Information provided →
-*-*-

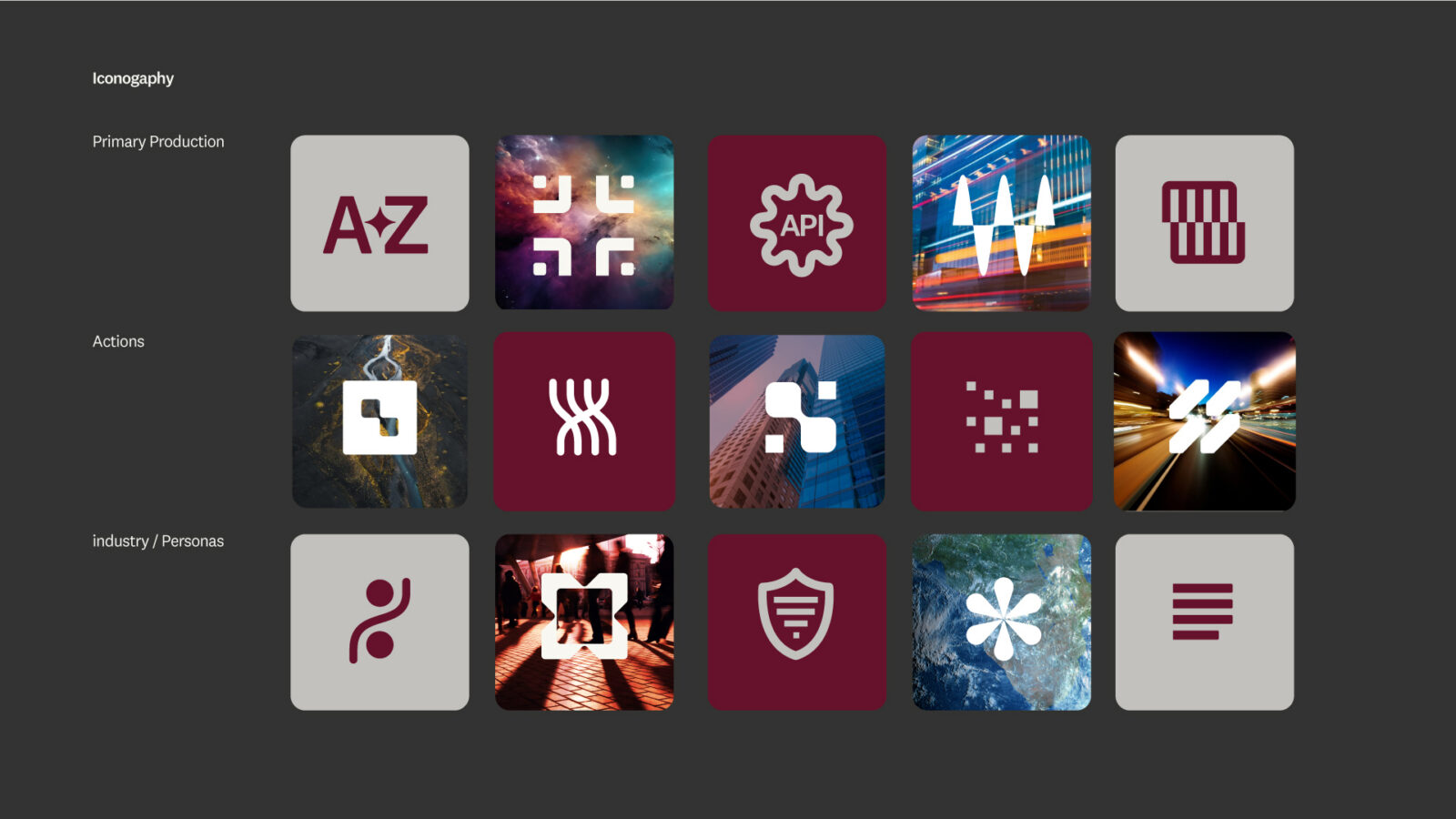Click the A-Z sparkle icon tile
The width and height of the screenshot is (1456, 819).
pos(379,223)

-*-*-

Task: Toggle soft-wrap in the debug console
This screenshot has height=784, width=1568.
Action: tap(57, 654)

-*-*-

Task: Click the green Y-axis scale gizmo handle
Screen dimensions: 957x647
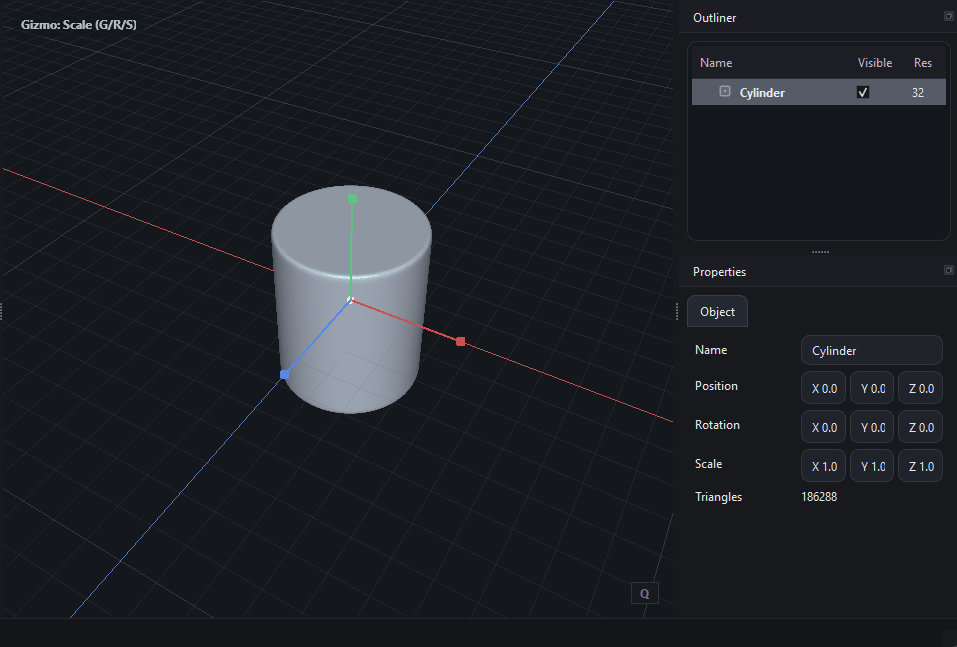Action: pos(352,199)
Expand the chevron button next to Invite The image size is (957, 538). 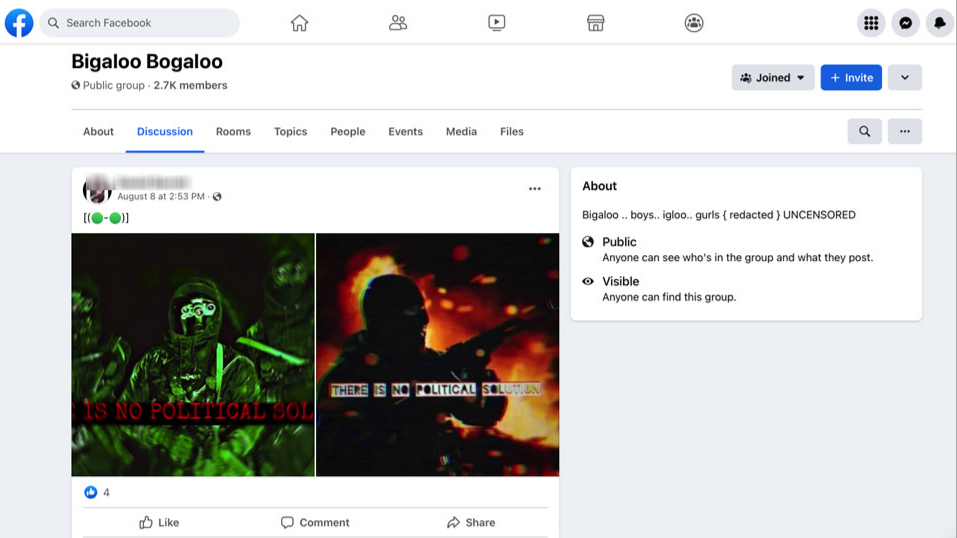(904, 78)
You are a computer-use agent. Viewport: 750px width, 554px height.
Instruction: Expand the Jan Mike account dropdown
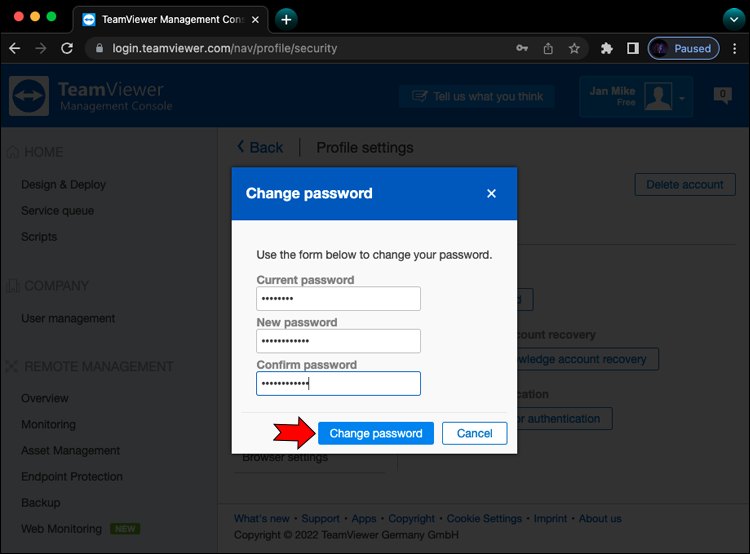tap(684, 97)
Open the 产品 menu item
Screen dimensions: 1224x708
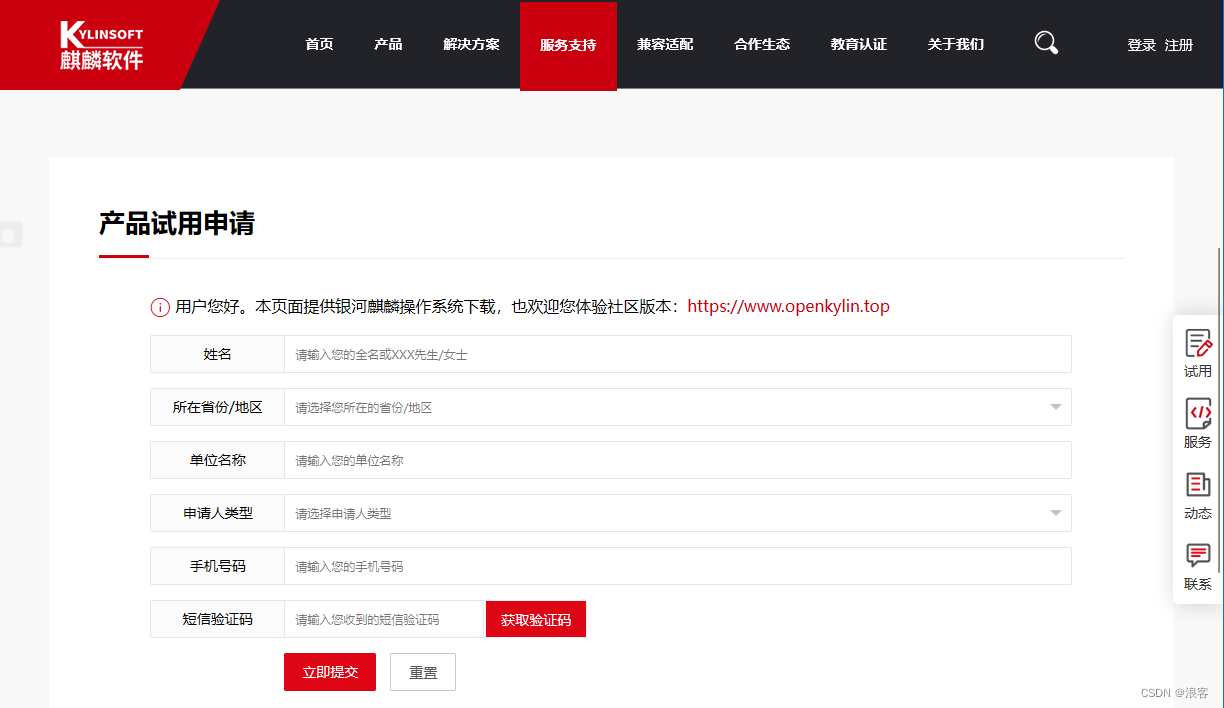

-*-*-

Set problem →
Rewrite the lines from the line with "Open the 产品 menu item" to the line with "Screen dimensions: 1224x708", replacing "menu item" with "navigation link" and leaving everything else unchanged.

Full output →
Open the 产品 navigation link
Screen dimensions: 1224x708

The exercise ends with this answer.